(Item-finding records)
--- begin ---
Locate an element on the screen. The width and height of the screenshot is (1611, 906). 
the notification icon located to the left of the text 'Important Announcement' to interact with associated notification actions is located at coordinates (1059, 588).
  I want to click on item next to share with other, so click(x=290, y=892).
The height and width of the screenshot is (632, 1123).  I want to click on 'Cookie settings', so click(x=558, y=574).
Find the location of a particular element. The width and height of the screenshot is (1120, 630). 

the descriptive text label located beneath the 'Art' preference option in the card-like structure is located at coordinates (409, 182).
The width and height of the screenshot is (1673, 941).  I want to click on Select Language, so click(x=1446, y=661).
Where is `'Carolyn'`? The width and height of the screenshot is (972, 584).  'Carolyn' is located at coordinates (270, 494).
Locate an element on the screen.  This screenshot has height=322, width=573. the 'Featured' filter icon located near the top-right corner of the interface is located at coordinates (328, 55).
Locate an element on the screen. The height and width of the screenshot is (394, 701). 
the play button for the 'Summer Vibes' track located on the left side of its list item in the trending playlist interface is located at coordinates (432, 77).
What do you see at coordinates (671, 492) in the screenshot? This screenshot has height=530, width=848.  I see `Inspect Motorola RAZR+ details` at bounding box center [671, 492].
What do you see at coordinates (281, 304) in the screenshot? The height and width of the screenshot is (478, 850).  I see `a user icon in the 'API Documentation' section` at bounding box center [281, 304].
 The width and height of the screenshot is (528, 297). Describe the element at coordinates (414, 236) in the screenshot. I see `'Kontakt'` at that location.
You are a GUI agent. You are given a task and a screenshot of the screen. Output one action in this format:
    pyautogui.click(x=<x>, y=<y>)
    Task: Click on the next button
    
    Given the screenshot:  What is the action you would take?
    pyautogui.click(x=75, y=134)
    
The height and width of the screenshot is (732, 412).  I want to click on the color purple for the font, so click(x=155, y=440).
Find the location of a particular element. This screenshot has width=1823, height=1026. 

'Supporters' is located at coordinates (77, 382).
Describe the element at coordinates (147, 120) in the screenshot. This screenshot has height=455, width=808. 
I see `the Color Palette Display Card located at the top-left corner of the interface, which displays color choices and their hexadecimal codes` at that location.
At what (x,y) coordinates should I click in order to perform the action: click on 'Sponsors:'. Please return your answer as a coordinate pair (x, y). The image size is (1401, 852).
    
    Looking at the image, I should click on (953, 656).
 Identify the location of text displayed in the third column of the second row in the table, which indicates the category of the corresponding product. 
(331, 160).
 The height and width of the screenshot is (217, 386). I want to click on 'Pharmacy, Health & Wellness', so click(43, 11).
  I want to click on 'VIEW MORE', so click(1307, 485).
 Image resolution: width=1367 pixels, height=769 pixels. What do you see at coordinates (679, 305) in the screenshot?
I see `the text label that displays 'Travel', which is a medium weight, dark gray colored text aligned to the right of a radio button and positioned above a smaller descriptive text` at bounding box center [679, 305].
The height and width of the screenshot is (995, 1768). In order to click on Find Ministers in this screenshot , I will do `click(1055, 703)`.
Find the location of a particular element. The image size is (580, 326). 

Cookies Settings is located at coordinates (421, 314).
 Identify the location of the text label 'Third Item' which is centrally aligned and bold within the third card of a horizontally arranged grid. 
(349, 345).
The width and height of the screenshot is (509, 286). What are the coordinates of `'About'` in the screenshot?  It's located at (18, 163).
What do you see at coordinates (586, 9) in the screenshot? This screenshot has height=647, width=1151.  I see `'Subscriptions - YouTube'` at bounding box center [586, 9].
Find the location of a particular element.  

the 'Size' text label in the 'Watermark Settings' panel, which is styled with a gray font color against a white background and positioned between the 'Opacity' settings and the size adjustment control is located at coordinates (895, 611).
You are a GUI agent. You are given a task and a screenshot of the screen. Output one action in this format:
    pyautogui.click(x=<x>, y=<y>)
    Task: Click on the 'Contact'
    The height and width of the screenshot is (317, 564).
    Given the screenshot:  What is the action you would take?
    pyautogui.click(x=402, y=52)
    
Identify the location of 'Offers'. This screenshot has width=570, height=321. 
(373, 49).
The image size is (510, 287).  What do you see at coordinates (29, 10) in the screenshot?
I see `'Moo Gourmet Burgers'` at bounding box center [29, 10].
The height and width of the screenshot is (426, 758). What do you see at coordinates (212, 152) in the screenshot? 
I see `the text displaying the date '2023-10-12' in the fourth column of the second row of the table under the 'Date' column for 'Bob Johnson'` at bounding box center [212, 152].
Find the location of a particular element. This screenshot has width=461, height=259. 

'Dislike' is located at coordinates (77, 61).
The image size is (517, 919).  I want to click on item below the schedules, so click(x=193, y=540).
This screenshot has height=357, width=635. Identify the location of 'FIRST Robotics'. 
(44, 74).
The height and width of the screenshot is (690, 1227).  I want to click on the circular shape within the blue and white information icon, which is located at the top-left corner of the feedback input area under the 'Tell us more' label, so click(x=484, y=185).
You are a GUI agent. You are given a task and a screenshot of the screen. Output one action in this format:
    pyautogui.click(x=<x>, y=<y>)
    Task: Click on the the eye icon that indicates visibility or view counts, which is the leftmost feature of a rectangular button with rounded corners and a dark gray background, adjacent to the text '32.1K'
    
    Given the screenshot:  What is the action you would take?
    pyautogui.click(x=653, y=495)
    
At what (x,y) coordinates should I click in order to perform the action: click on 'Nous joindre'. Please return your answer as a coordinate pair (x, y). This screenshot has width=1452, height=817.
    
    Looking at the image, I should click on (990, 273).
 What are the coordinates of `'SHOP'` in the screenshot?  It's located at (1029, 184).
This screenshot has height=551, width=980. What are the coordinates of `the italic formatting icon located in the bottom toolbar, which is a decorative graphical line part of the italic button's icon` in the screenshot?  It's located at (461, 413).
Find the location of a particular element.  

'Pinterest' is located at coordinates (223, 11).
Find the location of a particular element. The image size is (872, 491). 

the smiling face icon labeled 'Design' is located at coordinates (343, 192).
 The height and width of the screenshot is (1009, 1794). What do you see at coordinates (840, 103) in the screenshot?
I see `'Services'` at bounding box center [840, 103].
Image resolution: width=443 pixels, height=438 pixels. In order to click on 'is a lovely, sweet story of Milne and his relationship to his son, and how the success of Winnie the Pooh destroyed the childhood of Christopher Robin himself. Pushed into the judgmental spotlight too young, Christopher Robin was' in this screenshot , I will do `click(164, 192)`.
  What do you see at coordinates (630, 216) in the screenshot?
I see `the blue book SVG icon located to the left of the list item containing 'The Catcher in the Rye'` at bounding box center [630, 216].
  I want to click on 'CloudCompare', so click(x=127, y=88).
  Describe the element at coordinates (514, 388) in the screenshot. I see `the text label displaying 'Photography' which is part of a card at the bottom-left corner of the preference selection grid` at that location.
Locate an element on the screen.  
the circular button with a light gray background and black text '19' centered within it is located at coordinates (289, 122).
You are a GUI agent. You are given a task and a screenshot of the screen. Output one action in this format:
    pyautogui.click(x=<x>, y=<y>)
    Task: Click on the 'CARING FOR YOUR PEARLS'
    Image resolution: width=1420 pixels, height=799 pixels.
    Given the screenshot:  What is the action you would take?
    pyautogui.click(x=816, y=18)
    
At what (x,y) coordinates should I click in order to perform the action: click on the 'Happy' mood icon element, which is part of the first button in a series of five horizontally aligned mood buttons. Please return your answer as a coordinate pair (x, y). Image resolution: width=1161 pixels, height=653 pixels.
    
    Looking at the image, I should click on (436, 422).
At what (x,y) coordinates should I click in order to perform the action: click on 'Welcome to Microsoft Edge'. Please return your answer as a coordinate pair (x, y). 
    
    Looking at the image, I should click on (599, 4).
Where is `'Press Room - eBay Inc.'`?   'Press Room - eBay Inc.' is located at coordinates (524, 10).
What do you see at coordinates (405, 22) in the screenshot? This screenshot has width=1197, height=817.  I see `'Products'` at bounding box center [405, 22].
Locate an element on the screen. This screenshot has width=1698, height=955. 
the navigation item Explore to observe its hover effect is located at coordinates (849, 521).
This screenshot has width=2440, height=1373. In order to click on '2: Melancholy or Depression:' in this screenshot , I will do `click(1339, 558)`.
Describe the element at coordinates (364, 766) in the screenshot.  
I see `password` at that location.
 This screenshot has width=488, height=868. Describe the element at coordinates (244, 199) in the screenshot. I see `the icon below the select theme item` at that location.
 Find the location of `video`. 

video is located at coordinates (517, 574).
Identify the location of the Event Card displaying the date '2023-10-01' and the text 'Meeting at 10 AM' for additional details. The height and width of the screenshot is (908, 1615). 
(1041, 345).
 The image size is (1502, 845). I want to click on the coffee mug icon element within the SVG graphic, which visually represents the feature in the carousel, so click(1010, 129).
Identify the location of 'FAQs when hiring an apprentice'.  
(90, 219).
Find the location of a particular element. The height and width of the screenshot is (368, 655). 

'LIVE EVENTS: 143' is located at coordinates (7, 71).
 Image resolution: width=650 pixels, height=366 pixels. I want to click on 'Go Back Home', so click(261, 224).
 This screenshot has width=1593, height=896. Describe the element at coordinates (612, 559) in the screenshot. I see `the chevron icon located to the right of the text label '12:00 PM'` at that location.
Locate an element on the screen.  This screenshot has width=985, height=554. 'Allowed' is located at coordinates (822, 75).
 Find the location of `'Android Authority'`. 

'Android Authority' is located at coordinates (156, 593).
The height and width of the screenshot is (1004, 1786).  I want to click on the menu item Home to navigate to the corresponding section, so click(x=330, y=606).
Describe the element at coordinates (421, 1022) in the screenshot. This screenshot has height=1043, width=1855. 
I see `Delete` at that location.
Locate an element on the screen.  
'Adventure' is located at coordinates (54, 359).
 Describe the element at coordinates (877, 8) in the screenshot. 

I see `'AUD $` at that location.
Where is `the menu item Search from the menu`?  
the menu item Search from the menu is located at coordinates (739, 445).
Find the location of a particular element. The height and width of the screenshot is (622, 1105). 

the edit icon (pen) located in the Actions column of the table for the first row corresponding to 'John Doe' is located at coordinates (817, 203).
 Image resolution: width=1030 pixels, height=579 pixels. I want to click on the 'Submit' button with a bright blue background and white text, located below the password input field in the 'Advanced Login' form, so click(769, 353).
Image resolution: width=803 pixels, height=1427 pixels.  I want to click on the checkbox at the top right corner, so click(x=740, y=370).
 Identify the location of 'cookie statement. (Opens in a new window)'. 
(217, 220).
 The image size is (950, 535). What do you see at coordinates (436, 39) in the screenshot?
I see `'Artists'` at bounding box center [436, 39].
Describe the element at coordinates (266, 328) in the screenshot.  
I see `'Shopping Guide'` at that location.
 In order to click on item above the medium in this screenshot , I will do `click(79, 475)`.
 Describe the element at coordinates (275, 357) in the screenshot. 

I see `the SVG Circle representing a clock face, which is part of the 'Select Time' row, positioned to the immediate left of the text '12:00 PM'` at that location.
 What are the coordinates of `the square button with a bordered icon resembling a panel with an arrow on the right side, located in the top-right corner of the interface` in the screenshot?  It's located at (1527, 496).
--- end ---
_Set problem_
Can you render the lines of the listing as a JSON list of strings, from the line containing "The height and width of the screenshot is (632, 1123)." up to and including the line containing "coordinates (77, 382).", with one string per line and blank lines left out?

_Answer to this problem_
[
  "The height and width of the screenshot is (632, 1123).  I want to click on 'Cookie settings', so click(x=558, y=574).",
  "Find the location of a particular element. The width and height of the screenshot is (1120, 630). ",
  "the descriptive text label located beneath the 'Art' preference option in the card-like structure is located at coordinates (409, 182).",
  "The width and height of the screenshot is (1673, 941).  I want to click on Select Language, so click(x=1446, y=661).",
  "Where is `'Carolyn'`? The width and height of the screenshot is (972, 584).  'Carolyn' is located at coordinates (270, 494).",
  "Locate an element on the screen.  This screenshot has height=322, width=573. the 'Featured' filter icon located near the top-right corner of the interface is located at coordinates (328, 55).",
  "Locate an element on the screen. The height and width of the screenshot is (394, 701). ",
  "the play button for the 'Summer Vibes' track located on the left side of its list item in the trending playlist interface is located at coordinates (432, 77).",
  "What do you see at coordinates (671, 492) in the screenshot? This screenshot has height=530, width=848.  I see `Inspect Motorola RAZR+ details` at bounding box center [671, 492].",
  "What do you see at coordinates (281, 304) in the screenshot? The height and width of the screenshot is (478, 850).  I see `a user icon in the 'API Documentation' section` at bounding box center [281, 304].",
  " The width and height of the screenshot is (528, 297). Describe the element at coordinates (414, 236) in the screenshot. I see `'Kontakt'` at that location.",
  "You are a GUI agent. You are given a task and a screenshot of the screen. Output one action in this format:",
  "    pyautogui.click(x=<x>, y=<y>)",
  "    Task: Click on the next button",
  "    Given the screenshot:  What is the action you would take?",
  "    pyautogui.click(x=75, y=134)",
  "The height and width of the screenshot is (732, 412).  I want to click on the color purple for the font, so click(x=155, y=440).",
  "Find the location of a particular element. This screenshot has width=1823, height=1026. ",
  "'Supporters' is located at coordinates (77, 382)."
]